Some parents are hesitant to vaccinate 5-11-year-olds.
Today, we’re covering a coming fight over vaccines for young children, test-to-stay programs and social media advice for parents.
Christopher Capozziello for The New York Times
Will parents vaccinate their kids?
Pfizer and BioNTech say their coronavirus vaccine is safe and effective in children from 5 to 11. The shots could be available to young children around Halloween, my colleague Apoorva Mandavilli reports.
For some parents, emergency authorization from the F.D.A. cannot come soon enough. But others are hesitant, my colleagues Sarah Mervosh and Dana Goldstein report.
Only about 40 percent of children ages 12 to 15 are fully vaccinated, compared with 66 percent of adults, according to federal data. Polling indicates that parental openness to vaccination decreases with a child’s age.
Even some vaccinated parents don’t intend to inoculate their kids immediately, in part because of the relatively small size of children’s trials.

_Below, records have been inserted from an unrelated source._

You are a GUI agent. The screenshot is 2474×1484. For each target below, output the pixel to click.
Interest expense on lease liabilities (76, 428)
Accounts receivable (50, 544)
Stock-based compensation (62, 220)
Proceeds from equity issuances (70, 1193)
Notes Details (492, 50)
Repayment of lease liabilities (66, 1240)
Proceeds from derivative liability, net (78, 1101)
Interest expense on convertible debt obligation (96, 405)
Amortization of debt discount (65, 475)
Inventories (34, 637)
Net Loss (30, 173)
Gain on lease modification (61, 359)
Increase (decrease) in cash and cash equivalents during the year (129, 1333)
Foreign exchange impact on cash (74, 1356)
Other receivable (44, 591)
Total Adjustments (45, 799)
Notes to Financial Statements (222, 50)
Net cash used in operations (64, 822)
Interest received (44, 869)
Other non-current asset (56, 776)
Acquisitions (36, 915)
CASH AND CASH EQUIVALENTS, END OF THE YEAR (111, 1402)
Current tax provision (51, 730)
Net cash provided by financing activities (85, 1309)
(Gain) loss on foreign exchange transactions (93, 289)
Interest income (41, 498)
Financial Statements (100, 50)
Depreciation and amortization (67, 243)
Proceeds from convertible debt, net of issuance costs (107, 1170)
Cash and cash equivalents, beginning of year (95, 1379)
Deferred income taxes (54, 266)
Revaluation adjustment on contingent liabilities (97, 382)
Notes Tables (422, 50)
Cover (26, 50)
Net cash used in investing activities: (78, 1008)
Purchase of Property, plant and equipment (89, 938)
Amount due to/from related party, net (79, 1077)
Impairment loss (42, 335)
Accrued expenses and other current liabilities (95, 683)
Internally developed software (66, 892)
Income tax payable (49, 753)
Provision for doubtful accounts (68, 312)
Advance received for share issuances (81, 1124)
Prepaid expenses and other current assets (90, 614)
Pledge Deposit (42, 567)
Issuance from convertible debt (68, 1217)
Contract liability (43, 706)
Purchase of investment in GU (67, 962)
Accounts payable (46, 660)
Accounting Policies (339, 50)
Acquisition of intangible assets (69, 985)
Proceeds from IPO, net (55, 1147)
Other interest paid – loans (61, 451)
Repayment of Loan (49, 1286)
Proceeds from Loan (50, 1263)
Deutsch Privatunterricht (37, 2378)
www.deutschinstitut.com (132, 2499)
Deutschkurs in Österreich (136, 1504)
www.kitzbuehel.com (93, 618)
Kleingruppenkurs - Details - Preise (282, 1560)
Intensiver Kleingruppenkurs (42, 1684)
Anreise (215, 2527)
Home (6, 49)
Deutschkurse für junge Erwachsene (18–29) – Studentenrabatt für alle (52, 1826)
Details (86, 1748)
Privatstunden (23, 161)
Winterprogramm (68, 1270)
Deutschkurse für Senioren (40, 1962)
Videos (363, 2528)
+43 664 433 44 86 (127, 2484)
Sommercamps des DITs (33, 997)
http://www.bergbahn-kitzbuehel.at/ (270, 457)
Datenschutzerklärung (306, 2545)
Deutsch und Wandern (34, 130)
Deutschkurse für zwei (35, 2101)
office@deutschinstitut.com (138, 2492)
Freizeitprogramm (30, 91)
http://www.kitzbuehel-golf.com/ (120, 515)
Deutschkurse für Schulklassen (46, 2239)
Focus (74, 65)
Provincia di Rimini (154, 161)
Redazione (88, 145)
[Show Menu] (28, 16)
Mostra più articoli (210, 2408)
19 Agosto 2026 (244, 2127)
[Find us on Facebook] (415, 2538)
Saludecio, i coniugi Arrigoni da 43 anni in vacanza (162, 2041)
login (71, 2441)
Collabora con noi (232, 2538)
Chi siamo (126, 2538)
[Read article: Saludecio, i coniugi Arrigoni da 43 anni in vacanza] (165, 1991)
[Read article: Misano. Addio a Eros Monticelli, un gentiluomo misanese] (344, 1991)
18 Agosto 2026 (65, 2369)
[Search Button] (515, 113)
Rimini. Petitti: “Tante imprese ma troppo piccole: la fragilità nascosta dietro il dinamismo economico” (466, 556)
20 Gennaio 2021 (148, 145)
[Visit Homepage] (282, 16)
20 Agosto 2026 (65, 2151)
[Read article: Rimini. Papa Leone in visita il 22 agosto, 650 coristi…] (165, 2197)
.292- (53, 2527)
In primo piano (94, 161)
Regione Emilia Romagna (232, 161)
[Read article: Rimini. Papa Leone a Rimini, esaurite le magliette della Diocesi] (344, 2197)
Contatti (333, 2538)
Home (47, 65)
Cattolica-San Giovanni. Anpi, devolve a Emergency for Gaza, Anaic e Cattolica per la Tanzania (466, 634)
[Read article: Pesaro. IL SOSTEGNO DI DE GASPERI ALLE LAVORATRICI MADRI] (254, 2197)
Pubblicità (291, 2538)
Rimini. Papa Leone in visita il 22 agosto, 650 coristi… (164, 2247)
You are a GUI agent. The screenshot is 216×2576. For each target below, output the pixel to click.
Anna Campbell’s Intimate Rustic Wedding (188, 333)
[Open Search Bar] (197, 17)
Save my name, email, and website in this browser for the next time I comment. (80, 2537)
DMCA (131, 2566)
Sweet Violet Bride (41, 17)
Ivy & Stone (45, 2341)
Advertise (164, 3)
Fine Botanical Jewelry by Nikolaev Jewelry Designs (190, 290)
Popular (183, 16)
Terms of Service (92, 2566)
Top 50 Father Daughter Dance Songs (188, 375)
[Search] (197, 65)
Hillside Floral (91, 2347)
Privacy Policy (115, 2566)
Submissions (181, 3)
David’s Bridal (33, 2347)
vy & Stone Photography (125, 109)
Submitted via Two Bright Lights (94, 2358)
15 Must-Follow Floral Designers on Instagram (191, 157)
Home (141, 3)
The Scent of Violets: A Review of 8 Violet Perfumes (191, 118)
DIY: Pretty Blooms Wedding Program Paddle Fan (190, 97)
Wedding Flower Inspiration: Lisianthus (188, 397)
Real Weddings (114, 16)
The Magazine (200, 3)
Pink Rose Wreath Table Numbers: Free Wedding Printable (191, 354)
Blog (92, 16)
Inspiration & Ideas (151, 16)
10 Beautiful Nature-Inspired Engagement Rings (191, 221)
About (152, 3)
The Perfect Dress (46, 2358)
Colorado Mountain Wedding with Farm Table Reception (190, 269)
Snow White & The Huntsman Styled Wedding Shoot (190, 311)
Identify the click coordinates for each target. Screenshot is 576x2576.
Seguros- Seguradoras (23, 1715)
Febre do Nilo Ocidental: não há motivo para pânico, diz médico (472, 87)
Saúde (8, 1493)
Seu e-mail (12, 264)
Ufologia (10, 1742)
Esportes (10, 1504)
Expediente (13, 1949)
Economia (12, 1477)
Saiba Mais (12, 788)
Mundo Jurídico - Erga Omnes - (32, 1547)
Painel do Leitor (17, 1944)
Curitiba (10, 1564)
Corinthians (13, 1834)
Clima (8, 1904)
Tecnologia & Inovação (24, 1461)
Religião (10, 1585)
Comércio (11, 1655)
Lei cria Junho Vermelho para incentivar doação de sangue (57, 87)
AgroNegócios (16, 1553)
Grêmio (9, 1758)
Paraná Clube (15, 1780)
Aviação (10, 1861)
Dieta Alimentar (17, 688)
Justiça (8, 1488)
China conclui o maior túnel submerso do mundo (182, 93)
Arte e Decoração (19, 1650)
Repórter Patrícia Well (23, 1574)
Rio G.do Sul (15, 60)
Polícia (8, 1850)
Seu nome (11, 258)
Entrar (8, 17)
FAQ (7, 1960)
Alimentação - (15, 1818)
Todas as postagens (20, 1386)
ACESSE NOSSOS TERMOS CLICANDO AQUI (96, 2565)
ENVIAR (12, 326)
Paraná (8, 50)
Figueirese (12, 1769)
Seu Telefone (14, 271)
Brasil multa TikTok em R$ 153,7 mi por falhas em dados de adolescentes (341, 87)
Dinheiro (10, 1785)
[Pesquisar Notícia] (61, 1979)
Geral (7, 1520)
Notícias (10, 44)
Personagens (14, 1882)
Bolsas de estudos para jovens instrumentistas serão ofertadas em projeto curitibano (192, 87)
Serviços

One vaccinated mother in California said that she thought the potential risk seemed to her to outweigh the benefit, because young children have been far less likely than adults to become seriously sick.
A reader from Greenwich, Conn., is also waiting.
“This is good news,” the reader commented on Apoorva’s article, “but as I did with my 13-year-old, I’ll let a few million other little ones get vaccinated, with any rare side effects reported, before I get my 10-year-old vaccinated.”